# Lesson 12: A/B Testing: Comparing Two Samples

Welcome to Lesson 12!  Throughout the course you will complete assignments like this one. You can't learn technical subjects without hands-on practice, so these assignments are an important part of the course.

Collaborating on labs is more than okay -- it's encouraged! You should rarely remain stuck for more than a few minutes on a question, so ask a post to the discussion board or ask your instructor for help. Explaining things is beneficial, too -- the best way to solidify your knowledge of a subject is to explain it. You should **not** just copy/paste someone else's code, but rather work together to gain understanding of the task you need to complete. 

To receive credit for this assignment, answer all questions correctly and submit before the deadline.

**Due Date:** 

**Collaboration Policy:** Data science is a collaborative activity. While you may talk with others about the labs, we ask that you **write your solutions individually**. If you do discuss the assignments with others **please include their names below** (it's a good way to learn your classmates' names).

**Collaborators:** 

List collaborators here.

## Today's Lesson

In today's lab, you'll learn about:

- A/B testing.

Let's get started!

## Words of Caution

Remember to run the cell below. It's for setting up the environment so you can have access to what's needed for this lesson. For now, don't worry about what it means: we'll learn more about what's inside of it in the next few lessons.

In [None]:
from datascience import *
import numpy as np
np.warnings.filterwarnings('ignore', category = np.VisibleDeprecationWarning)

%matplotlib inline
import matplotlib.pyplot as plt
plt.style.use('fivethirtyeight') 

In [None]:
births = Table.read_table('data/baby.csv')
births

**Question 1.** Make a table with the `Maternal Smoker` and `Birth Weight` columns.

In [None]:
smoking_and_birthweight = births.select('Maternal Smoker', 'Birth Weight')

In [None]:
smoking_and_birthweight.show(10)

**Question 2.** Make a histogram with the `Maternal Smoker` and `Birth Weight` columns grouped by the status of `Maternal Smoker`.

In [None]:
smoking_and_birthweight.hist('Birth Weight', group = 'Maternal Smoker')

## Test Statistic


Use the `group` method to compute the average for each group in the `Maternal Smoker` column.

In [None]:
means_table = smoking_and_birthweight.group('Maternal Smoker', np.mean)
means_table

**Question 3.** Use the table that results from using `.group` to determine the value of the observed test statistic.

In [None]:
means = means_table.column('Birth Weight mean')
observed_difference = means.item(1) - means.item(0)
observed_difference

**Question 4.** Write a function that could calculate the statistic but is flexible enough to work on any table when you specify the column label that contains numerical values that you want to average, and the grouping label.

In [None]:
def difference_of_means(table, label, group_label):

    # Create table with only the two relevant columns
    reduced = table.select(label, group_label)  
    
    # Create table containing group means
    means_table = reduced.group(group_label, np.average)
    
    # Pull just the column/array with the group means
    # Use .column(1) since predicted the label is hard
    means = means_table.column(1)
    
    # Return the difference between the two elements
    return means.item(1) - means.item(0)

**Question 5.** Use the function to calculate the observed statistic.

In [None]:
difference_of_means(births, 'Birth Weight', 'Maternal Smoker')

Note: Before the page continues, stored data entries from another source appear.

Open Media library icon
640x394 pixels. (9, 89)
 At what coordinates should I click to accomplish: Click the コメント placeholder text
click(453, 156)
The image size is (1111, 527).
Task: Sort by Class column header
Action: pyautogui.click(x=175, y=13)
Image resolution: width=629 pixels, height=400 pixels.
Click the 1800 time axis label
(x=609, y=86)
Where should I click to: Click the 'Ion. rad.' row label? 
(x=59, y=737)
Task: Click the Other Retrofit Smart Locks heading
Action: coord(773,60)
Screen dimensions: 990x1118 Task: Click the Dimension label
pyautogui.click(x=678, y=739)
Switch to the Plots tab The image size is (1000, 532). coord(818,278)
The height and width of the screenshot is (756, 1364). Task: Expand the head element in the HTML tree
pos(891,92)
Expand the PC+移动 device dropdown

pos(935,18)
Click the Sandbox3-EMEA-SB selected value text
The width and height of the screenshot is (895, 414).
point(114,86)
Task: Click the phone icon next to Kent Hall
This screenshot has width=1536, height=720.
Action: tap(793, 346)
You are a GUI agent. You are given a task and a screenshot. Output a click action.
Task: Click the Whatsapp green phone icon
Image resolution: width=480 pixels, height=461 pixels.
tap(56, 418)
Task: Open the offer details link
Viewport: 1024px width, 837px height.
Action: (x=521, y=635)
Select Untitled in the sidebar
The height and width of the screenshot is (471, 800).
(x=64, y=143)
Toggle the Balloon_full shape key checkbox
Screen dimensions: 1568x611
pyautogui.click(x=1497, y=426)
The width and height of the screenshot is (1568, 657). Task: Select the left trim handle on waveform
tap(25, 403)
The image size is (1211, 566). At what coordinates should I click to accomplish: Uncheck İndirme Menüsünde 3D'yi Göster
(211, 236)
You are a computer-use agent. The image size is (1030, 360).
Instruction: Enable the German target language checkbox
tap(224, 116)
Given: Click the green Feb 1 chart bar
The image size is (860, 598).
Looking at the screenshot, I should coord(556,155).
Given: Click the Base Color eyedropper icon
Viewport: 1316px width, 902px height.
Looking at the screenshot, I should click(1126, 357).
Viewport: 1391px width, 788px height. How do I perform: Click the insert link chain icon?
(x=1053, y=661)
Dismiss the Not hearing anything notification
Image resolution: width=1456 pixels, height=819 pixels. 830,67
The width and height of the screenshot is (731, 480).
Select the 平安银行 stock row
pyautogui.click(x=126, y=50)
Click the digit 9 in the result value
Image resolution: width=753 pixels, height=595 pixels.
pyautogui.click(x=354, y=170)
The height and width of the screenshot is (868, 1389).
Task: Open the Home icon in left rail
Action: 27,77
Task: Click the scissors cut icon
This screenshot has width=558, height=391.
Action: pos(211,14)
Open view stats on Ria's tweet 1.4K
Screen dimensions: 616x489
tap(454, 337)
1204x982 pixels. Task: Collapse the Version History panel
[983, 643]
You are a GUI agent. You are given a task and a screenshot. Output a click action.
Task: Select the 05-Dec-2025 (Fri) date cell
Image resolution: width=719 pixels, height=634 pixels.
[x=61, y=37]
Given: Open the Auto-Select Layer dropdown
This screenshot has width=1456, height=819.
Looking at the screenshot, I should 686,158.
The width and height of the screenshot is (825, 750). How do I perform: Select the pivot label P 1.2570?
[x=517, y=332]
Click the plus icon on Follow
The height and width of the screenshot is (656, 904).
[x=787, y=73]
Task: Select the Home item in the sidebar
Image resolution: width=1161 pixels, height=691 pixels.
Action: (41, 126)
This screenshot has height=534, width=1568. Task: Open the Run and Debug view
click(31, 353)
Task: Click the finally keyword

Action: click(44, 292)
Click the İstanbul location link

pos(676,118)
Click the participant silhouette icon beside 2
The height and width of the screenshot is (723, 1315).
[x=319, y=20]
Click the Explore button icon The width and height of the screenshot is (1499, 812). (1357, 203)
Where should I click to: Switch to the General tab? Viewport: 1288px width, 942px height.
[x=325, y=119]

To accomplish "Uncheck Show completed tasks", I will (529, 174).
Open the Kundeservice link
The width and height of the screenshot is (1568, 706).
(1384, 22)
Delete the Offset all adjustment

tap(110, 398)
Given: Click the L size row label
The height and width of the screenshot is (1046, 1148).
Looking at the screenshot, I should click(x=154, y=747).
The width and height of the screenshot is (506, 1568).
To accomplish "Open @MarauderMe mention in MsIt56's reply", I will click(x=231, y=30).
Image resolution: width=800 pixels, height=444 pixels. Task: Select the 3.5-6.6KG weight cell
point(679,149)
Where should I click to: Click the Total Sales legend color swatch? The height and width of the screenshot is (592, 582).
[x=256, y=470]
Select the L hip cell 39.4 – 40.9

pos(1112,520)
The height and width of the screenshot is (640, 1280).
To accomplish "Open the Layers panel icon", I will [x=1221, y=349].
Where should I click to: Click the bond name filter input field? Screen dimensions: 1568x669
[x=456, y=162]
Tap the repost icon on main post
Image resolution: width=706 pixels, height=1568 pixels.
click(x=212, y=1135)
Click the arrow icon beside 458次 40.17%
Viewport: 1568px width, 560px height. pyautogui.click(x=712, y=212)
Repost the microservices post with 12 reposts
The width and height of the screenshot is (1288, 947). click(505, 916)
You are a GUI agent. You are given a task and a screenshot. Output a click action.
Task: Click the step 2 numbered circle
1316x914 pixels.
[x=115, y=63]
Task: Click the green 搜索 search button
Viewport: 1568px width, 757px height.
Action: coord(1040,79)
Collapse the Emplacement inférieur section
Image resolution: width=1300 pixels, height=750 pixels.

**Question 6.** Since the function provides flexibility, look at a few other variables.

In [None]:
difference_of_means(births, 'Gestational Days', 'Maternal Smoker')

In [None]:
difference_of_means(births, 'Maternal Age', 'Maternal Smoker')

In [None]:
difference_of_means(births, 'Maternal Height', 'Maternal Smoker')

## Random Permutation (Shuffling)

In [None]:
letters = Table().with_column('Letter', make_array('a', 'b', 'c', 'd', 'e'))
letters

In [None]:
letters.sample()

In [None]:
letters.sample(with_replacement = False)

In [None]:
shuffled_letters = letters.sample(with_replacement = False).column(0)
letters.with_column('Shuffled', shuffled_letters)

## Simulation Under Null Hypothesis

In [None]:
smoking_and_birthweight

**Question 7.** Shuffle the labels in the `Maternal Smoker` column.

In [None]:
shuffled_labels = smoking_and_birthweight.sample(with_replacement=False
                                                ).column('Maternal Smoker')
shuffled_labels

In [None]:
original_and_shuffled = smoking_and_birthweight.with_column(
    'Shuffled Label', shuffled_labels
)

In [None]:
original_and_shuffled

In [None]:
original_and_shuffled.group("Shuffled Label")

In [None]:
original_and_shuffled.group("Maternal Smoker")

In [None]:
smoking_and_birthweight.group('Maternal Smoker', np.average)

In [None]:
original_and_shuffled.group('Shuffled Label', np.average)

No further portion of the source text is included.